Example 1: Risk Stratification of Sample Using Risk Classifier
[0143] Current risk adapted approaches to initial management of
thyroid cancer is based upon post-operative classification of
subjects as either high-intermediate risk or low risk of occurrence
utilizing the 2009 American Thyroid Association staging system
(ATA). While this anatomic staging system can be clinically useful,
it cannot be accurately assessed prior to thyroidectomy, and it
cannot include any molecular predictors of subject outcome. This
study determines if transcriptional data obtained during diagnostic
fine needle aspiration (FNA) of malignant thyroid nodules could be
used to augment risk stratification prior to thyroid surgery.
[0144] FNA material from samples is preoperatively collected (n=79)
and post-surgically diagnosed by a panel of experts as papillary
thyroid carcinoma (PTC), including classic histologic subtypes
(FIG. 1 and FIG. 2). Each patient is categorized as either "low
risk" or "medium-to-high risk" using established guidelines for
occurrence risk stratification. Genome-wide RNA Sequence (RNASeq)
data (80 million reads per sample) is obtained and supervised
learning is used to train classifiers; including Support Vector
Machine (SVM), Random Forest (RF), penalized logistic regression
(PLR), and an ensemble of the three. Classifier performance is
measured using 10-fold cross-validation on the same sample
cohort.
[0145] Classifiers are built using 320 genes and open source
software DESeq models that controlled for BRAF gene status. Maximum
classification performance of "low risk" vs. "medium-to-high risk"
is observed for an support vector machine (SVM) classifier with a
maximal area under the receiver operating characteristic (ROC)

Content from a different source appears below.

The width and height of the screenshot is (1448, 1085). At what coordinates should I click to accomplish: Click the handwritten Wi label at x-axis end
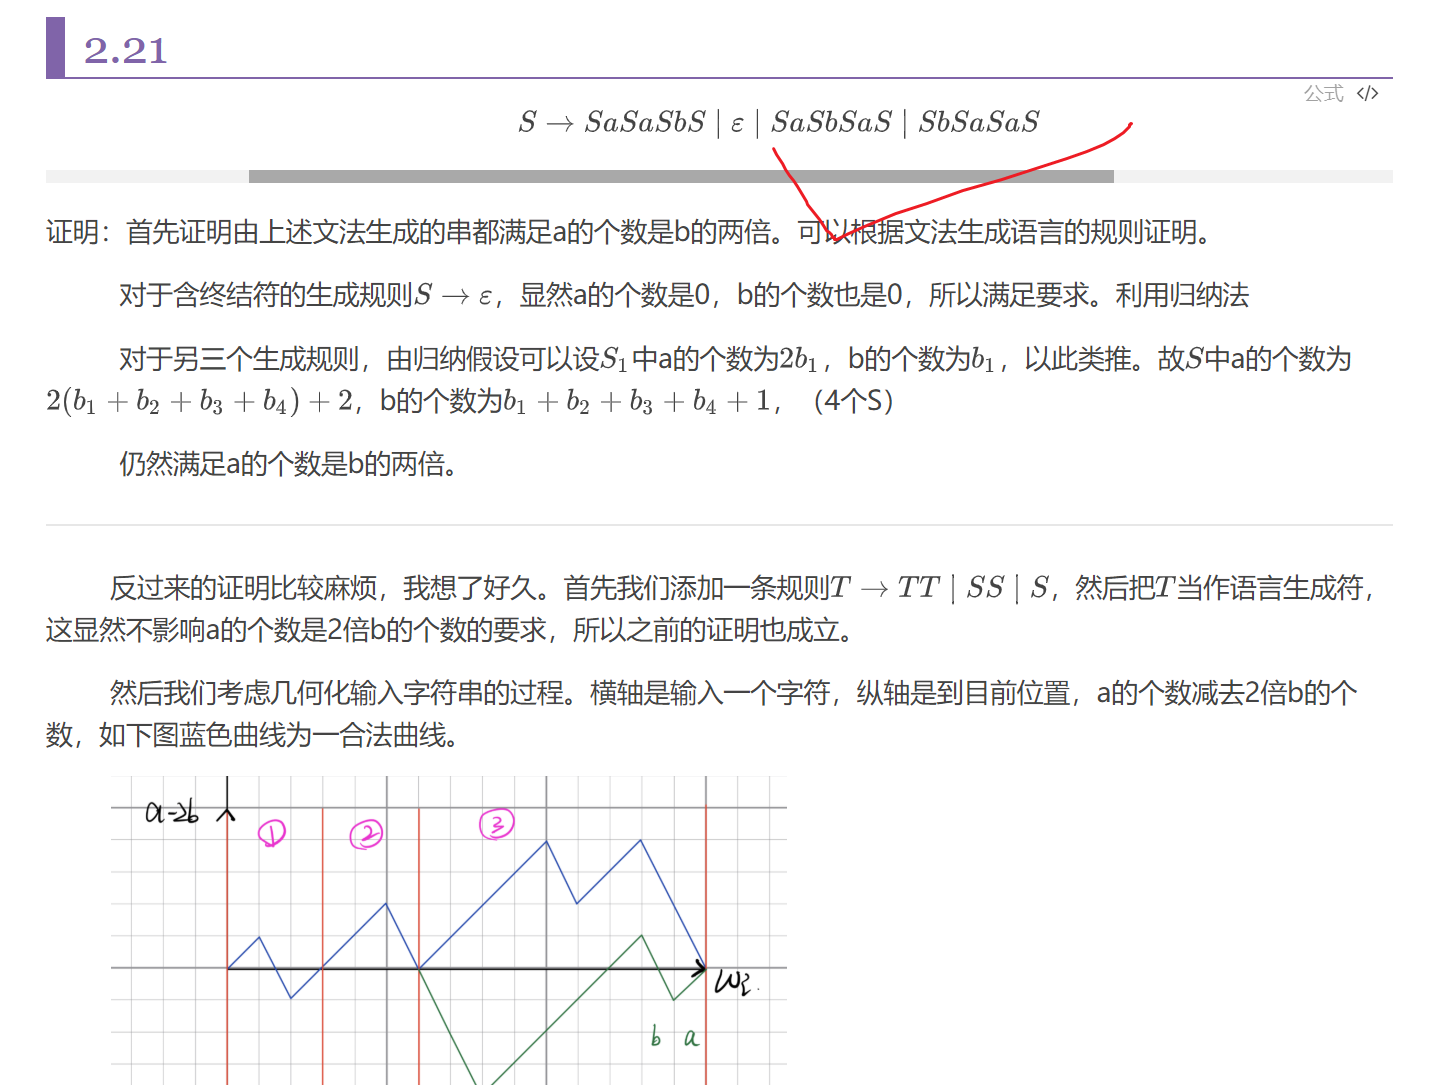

curve (AUC) of 0.86 (FIG. 3 and FIG. 4). All classifiers achieve
similar AUCs: RF 0.82, PLR 0.82, and ensemble 0.84. Genes
discovered to be useful in classification belong to a variety of
transmembrane signaling pathways including ECM-receptor
interaction, focal adhesion, and cell adhesion molecules (FIG. 5).
The classifiers evaluated use a threshold that optimized total
accuracy, favoring neither sensitivity nor specificity. When
applied to the sample cohort, the support vector machine (SVM)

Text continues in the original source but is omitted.